Many people have called the billboard sexist, and some have planned a demonstration this weekend.
Whiteheart Outdoor Advertising owns the billboard, which went up on Feb. 17.
The owner, Bill Whiteheart, told BuzzFeed News that he has received about 150 phone calls from people who support the sign's message and those who want it taken down.
Whiteheart added that the company that purchased the sign has asked to remain anonymous and paid around $2,000 for the billboard.
"That billboard is like a piano and if you rent it, you can strike the keys however you’d like to as long as it’s not offensive or illegal," he said.
Lots of people criticized the sign because it implies that women cannot also be providers.
But others found no issue with the message.
Molly Grace, a business owner based in Winston-Salem, North Carolina, told BuzzFeed News that she was first alerted to the sign on Feb. 19 when people started calling her, asking if she’d seen it.
Grace said that while she finds the billboard frustrating, she’s not surprised that it’s up.
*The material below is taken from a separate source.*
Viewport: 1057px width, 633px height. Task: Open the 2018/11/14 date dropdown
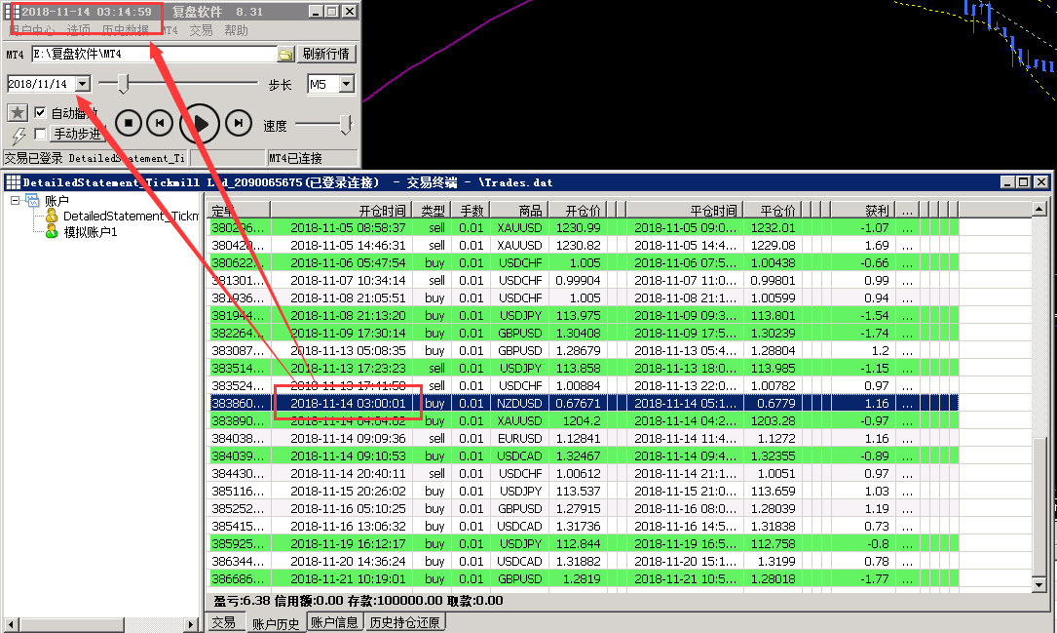tap(82, 85)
“I was very frustrated that it implied that certain types of people are left out,” she said. “I was a stay-at-home mom before I was a business owner. I took offense to it because I’m a woman."
Grace has since organized a demonstration against the sign, which will take place in Winston-Salem on Sunday. She told BuzzFeed News that attendees have been encouraged to bring blank sheets to write alternative messages that will then be hung around the city.
“The thing we are protesting is the social belief and the social issue that is sexism and misogyny. It’s celebrated by men and women,” she said.
She said that since she established the event, she has received a fair amount of negative responses.
“It’s upsetting a lot of other people. It just proves the point even more so. This billboard and what we’re protesting has nothing to do with a way the family is structured,” she said.
For Grace, the demonstration is less about the sign itself, and more about the ideas it represents and the people who support it. She added that she does not care which business paid to put it up in the first place, and said it was “a waste of energy” trying to find out.
She also responded to critics who have denounced the demonstration as an attack on free speech.
“This is not an attack on free speech,” she said. “You can say whatever you want. We’re allowed to say it’s offensive.”